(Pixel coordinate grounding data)
━━━━━━━━━━━━━━━━━━━━

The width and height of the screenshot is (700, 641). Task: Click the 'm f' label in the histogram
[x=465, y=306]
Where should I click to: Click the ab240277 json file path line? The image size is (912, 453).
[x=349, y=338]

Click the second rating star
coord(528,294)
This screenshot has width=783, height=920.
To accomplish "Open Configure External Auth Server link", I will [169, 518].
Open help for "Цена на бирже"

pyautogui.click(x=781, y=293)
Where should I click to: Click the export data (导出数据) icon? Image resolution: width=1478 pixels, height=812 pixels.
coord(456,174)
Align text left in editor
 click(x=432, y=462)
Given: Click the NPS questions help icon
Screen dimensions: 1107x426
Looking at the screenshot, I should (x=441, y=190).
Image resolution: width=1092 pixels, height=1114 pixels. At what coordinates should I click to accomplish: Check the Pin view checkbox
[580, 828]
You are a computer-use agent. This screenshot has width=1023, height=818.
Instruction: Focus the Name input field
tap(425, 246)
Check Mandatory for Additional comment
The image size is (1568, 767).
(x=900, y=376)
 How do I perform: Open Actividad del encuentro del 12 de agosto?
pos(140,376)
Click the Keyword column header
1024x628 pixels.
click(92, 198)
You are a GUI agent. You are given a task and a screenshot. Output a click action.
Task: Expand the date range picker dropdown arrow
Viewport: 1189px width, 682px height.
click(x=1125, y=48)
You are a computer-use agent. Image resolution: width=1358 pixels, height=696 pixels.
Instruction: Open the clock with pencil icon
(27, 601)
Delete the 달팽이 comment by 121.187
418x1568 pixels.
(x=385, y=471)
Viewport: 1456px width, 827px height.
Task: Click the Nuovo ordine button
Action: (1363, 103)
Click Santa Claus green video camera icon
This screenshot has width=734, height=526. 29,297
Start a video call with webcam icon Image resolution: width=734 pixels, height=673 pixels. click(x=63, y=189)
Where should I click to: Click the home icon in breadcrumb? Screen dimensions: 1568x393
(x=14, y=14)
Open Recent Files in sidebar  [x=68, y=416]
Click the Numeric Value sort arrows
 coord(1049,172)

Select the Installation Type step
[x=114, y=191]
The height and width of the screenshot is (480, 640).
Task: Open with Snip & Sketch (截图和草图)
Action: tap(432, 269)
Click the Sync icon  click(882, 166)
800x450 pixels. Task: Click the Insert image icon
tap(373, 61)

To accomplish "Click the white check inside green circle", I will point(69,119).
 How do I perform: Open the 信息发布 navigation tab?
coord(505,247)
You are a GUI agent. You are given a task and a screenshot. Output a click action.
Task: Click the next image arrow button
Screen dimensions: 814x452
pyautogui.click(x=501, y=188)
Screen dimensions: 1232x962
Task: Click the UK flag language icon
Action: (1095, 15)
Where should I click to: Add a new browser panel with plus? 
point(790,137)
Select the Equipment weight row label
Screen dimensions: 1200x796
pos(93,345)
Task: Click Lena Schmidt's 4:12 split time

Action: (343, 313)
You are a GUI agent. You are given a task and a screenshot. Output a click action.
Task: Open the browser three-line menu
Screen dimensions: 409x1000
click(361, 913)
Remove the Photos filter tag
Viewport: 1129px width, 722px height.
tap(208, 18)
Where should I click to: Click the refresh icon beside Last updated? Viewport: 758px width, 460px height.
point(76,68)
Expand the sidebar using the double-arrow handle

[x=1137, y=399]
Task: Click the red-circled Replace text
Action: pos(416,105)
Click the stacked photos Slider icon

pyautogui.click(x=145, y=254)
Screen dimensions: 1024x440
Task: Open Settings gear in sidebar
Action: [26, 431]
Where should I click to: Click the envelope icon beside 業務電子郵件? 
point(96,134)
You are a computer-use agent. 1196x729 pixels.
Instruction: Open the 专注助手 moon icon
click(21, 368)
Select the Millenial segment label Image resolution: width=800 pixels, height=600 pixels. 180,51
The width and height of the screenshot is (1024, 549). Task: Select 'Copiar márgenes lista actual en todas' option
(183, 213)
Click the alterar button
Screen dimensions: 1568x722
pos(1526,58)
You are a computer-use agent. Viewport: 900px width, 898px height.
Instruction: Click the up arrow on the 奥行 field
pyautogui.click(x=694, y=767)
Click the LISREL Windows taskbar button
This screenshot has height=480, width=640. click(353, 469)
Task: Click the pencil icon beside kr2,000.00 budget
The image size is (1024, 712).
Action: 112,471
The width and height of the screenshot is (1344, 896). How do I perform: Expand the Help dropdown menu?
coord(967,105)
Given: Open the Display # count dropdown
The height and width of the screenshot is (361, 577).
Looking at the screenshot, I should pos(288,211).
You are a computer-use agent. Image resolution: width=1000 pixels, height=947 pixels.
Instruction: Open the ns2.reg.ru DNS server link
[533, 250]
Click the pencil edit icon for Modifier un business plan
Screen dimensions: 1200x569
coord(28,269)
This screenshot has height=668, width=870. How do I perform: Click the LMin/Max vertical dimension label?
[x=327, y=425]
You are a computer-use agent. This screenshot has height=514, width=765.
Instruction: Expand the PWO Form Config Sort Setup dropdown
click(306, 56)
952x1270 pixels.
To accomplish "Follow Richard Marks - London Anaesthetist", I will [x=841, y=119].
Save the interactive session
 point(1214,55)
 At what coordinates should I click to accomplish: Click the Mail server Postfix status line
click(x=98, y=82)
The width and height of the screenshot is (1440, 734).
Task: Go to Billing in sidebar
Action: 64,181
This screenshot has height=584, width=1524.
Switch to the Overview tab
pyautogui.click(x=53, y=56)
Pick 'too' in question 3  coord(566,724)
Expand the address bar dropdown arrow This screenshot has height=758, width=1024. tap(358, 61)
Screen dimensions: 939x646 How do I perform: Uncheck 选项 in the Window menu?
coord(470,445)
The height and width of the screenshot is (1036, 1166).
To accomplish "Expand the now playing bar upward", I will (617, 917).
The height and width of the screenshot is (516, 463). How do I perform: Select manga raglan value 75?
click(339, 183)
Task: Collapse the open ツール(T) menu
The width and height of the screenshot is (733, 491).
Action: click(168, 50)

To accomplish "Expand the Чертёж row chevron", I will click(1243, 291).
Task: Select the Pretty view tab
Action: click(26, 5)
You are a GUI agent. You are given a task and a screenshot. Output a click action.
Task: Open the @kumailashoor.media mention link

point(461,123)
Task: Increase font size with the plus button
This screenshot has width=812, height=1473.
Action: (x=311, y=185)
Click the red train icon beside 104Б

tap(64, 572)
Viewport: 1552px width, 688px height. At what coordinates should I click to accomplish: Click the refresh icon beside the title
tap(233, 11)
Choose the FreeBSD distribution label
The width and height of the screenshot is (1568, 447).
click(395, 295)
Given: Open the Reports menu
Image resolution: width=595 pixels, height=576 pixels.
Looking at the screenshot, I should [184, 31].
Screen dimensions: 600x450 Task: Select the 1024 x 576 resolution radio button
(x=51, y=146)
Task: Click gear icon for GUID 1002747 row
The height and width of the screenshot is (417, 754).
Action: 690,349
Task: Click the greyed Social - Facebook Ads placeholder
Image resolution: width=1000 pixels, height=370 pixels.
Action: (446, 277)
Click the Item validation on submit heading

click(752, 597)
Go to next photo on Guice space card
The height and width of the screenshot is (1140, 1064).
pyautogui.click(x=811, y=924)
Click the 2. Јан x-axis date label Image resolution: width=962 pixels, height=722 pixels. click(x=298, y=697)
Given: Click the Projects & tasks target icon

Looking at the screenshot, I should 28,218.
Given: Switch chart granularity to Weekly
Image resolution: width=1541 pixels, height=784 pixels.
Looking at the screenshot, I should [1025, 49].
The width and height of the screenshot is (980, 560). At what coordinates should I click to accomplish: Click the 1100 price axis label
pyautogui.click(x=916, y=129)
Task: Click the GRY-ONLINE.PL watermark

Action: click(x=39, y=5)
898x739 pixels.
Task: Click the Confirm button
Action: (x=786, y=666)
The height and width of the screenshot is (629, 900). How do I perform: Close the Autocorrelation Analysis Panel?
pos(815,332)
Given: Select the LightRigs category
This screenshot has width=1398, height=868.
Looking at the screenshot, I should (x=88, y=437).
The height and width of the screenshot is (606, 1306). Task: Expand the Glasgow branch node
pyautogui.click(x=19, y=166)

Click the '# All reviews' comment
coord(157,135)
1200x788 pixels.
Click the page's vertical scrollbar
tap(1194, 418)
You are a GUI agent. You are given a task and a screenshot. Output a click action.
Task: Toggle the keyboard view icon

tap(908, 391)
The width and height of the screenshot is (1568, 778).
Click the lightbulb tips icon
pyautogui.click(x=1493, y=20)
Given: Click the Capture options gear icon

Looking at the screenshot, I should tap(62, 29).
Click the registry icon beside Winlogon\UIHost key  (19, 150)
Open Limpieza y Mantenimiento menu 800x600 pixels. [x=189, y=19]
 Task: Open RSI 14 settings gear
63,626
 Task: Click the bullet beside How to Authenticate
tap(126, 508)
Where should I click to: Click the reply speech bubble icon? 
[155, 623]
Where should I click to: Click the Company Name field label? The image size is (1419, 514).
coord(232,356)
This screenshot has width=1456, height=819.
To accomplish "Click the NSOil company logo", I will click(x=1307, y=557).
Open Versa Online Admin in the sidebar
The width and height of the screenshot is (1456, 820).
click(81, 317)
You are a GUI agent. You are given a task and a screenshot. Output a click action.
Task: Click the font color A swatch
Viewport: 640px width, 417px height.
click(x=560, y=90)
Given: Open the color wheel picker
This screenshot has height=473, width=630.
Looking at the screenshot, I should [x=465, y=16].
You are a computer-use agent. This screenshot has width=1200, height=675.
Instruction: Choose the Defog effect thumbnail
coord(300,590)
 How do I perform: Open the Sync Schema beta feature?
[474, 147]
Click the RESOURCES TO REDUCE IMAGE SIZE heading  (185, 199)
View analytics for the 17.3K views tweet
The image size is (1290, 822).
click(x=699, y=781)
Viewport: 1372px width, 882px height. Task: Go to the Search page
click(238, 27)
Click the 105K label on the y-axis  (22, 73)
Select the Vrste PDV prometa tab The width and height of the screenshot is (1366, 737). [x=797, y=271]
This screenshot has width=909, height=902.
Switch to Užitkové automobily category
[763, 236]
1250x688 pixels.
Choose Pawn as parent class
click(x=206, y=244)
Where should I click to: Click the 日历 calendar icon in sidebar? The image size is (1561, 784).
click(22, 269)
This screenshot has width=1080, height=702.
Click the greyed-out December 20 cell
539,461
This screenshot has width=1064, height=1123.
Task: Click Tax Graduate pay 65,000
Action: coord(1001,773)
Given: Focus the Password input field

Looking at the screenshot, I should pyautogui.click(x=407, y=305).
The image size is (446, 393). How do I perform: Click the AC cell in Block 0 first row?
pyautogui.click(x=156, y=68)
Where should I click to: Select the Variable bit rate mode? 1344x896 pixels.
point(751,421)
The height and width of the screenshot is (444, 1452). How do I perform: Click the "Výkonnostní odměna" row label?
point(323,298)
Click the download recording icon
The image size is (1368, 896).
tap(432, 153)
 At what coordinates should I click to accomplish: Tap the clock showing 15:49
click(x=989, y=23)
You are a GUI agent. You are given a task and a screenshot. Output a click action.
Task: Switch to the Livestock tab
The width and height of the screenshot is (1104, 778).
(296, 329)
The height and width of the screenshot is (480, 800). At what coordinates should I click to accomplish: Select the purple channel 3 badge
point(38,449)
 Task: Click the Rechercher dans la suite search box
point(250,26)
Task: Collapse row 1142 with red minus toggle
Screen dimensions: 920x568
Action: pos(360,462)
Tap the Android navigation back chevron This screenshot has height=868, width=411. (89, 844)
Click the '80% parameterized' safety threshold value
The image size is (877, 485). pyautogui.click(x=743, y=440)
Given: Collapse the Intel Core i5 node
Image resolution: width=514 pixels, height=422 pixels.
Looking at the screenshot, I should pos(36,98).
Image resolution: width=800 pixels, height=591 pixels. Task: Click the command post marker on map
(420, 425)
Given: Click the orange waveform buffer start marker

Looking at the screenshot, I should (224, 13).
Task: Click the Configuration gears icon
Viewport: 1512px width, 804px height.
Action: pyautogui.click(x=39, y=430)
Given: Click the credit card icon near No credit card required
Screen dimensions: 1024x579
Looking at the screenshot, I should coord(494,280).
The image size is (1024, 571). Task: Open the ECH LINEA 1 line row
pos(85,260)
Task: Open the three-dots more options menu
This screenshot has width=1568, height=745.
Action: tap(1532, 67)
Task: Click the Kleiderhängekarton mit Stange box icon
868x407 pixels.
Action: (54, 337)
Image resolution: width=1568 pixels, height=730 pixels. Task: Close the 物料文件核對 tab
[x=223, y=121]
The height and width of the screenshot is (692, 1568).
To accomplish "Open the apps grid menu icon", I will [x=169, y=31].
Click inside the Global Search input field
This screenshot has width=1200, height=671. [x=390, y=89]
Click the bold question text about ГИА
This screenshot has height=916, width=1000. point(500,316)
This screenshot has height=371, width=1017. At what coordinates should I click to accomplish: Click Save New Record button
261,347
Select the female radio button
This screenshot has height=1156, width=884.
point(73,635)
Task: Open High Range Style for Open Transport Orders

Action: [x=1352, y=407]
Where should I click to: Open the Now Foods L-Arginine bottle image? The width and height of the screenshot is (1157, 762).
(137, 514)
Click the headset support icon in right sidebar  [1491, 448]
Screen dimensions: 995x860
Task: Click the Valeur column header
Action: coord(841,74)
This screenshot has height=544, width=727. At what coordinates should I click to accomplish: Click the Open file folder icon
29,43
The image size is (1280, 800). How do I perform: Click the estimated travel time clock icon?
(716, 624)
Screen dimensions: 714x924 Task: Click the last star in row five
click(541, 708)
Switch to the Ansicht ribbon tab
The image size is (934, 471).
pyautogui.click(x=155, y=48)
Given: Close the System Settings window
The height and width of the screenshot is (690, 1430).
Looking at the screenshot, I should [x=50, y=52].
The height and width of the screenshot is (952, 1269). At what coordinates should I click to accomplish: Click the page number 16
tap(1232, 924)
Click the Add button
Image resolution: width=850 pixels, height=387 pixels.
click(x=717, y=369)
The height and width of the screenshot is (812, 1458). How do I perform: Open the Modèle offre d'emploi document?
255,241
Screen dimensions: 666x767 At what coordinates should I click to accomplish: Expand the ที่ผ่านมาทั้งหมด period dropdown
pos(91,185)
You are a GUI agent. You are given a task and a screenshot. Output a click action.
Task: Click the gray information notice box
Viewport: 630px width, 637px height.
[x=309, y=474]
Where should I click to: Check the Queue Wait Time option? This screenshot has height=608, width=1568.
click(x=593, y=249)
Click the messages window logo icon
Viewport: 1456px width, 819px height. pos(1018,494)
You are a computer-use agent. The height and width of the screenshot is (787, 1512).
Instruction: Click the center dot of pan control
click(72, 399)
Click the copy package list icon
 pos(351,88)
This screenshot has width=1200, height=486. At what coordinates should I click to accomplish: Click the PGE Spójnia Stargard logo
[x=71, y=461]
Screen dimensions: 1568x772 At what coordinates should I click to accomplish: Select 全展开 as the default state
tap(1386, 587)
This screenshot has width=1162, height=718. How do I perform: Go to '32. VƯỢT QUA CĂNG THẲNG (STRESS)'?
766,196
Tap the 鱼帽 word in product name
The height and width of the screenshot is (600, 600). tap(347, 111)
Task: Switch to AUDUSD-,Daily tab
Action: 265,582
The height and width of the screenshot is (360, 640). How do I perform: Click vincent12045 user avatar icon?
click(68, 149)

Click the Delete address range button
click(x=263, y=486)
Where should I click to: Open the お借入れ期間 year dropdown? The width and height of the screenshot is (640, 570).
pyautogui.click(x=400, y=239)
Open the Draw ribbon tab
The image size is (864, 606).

━━━━━━━━━━━━━━━━━━━━

### Task to complete
Your response must be one number, namely how many lines of the data contain the string "ribbon".

### Answer to this exercise
2